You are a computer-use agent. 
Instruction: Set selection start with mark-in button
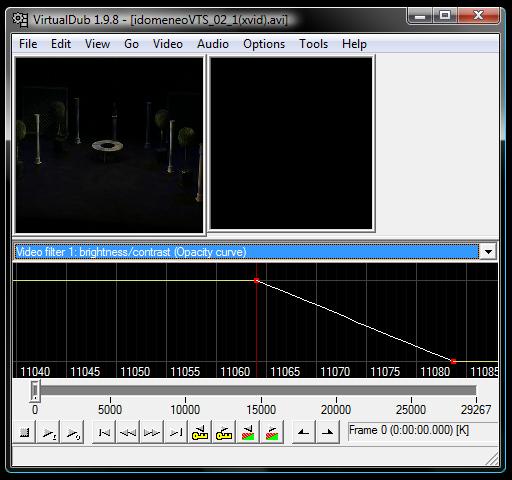pos(304,432)
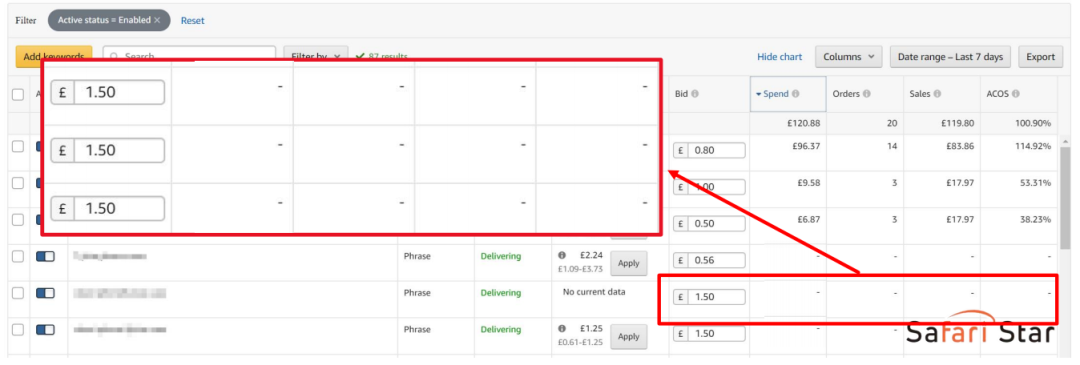Click the bid field showing 0.80
Viewport: 1080px width, 365px height.
[709, 151]
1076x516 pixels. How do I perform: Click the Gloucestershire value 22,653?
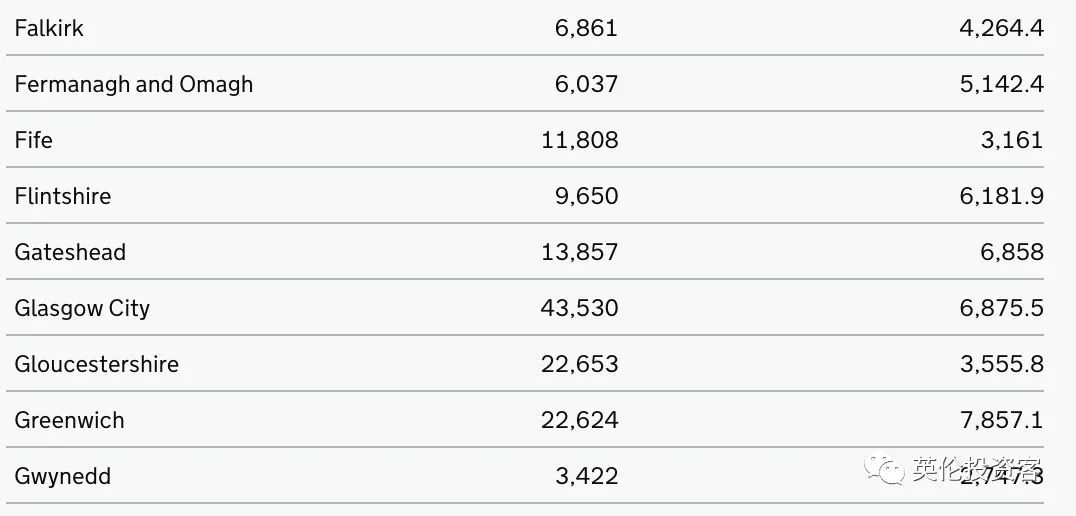click(x=580, y=364)
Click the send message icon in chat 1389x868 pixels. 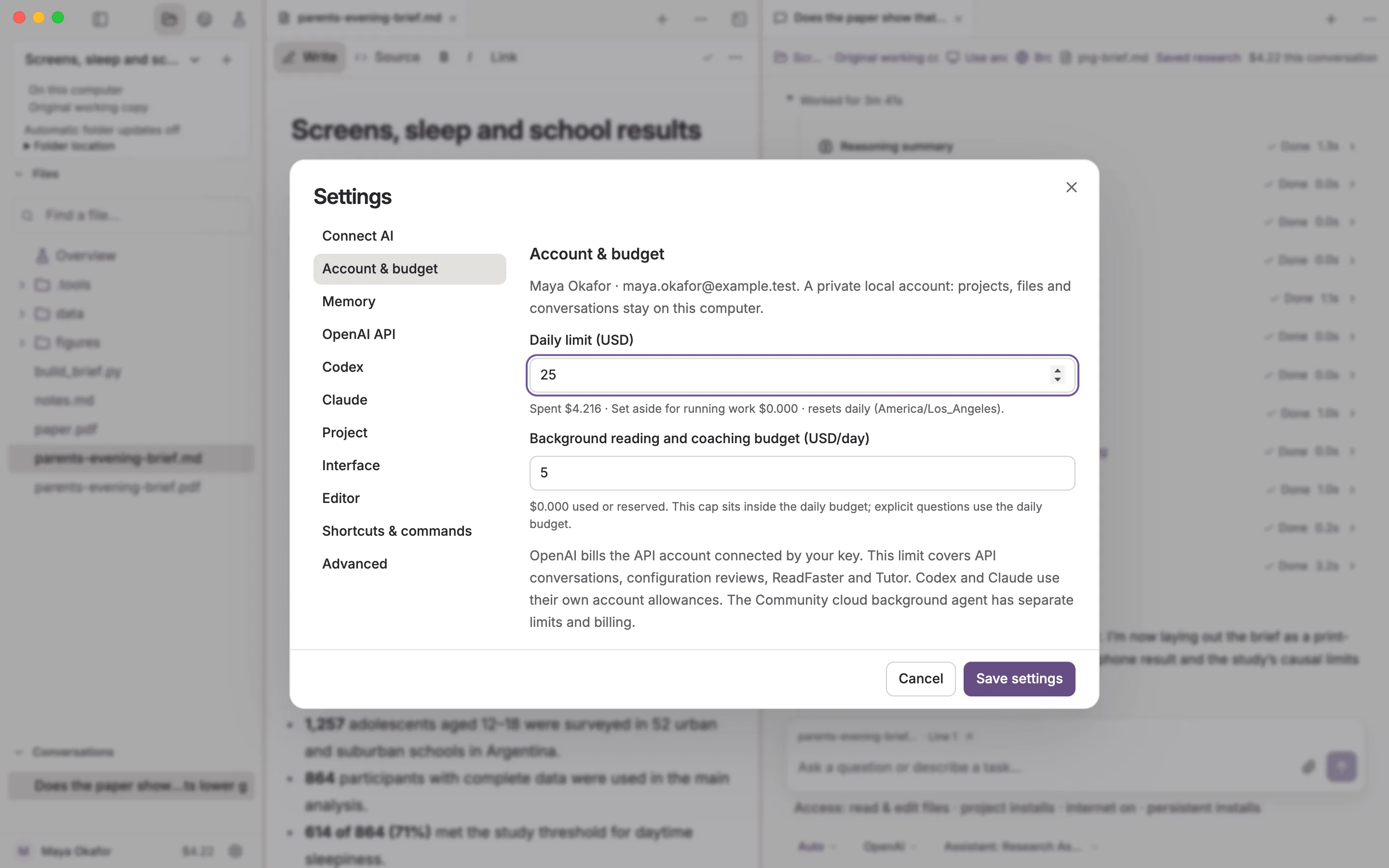click(1341, 766)
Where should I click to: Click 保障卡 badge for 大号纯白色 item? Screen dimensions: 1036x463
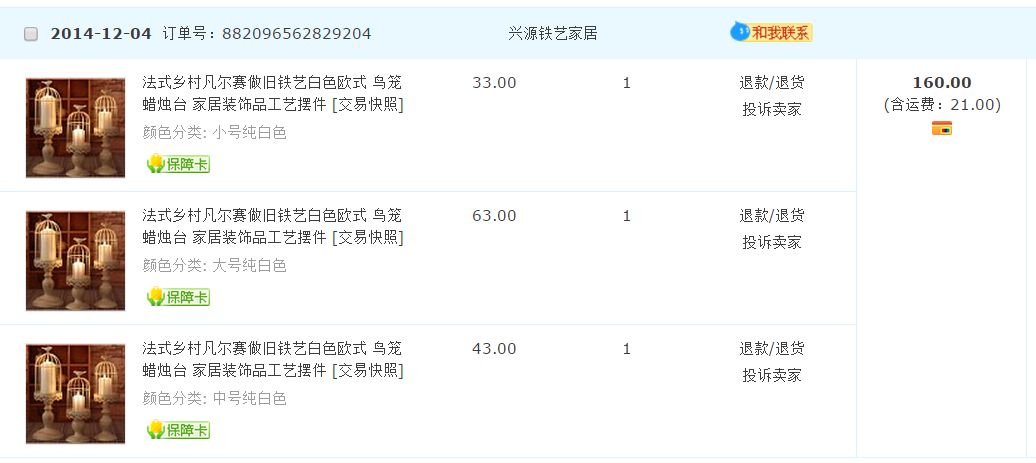pos(178,297)
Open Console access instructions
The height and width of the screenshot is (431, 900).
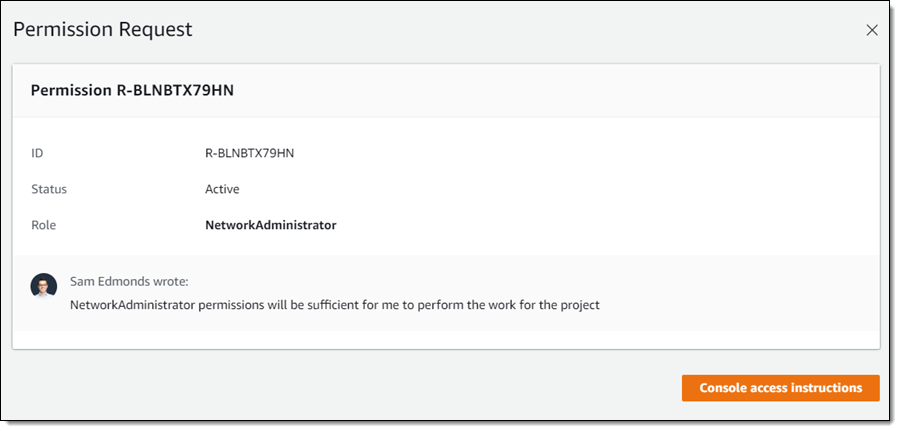coord(780,388)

■ ■ ■

Without any pictures, reproduce exactly the lines from the line that contains "Open Console access instructions" to the end of the entries above, both ends included.

Answer to the problem:
Open Console access instructions
The height and width of the screenshot is (431, 900).
coord(780,388)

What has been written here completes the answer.